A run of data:
►

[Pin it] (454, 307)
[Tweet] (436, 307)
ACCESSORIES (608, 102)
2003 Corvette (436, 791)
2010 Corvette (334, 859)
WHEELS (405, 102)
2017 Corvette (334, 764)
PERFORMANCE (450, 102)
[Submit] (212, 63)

◄

__Stated problem__: Copy out every line of the data above word for word, with nothing changed.

__Task answer__:
[Pin it] (454, 307)
[Tweet] (436, 307)
ACCESSORIES (608, 102)
2003 Corvette (436, 791)
2010 Corvette (334, 859)
WHEELS (405, 102)
2017 Corvette (334, 764)
PERFORMANCE (450, 102)
[Submit] (212, 63)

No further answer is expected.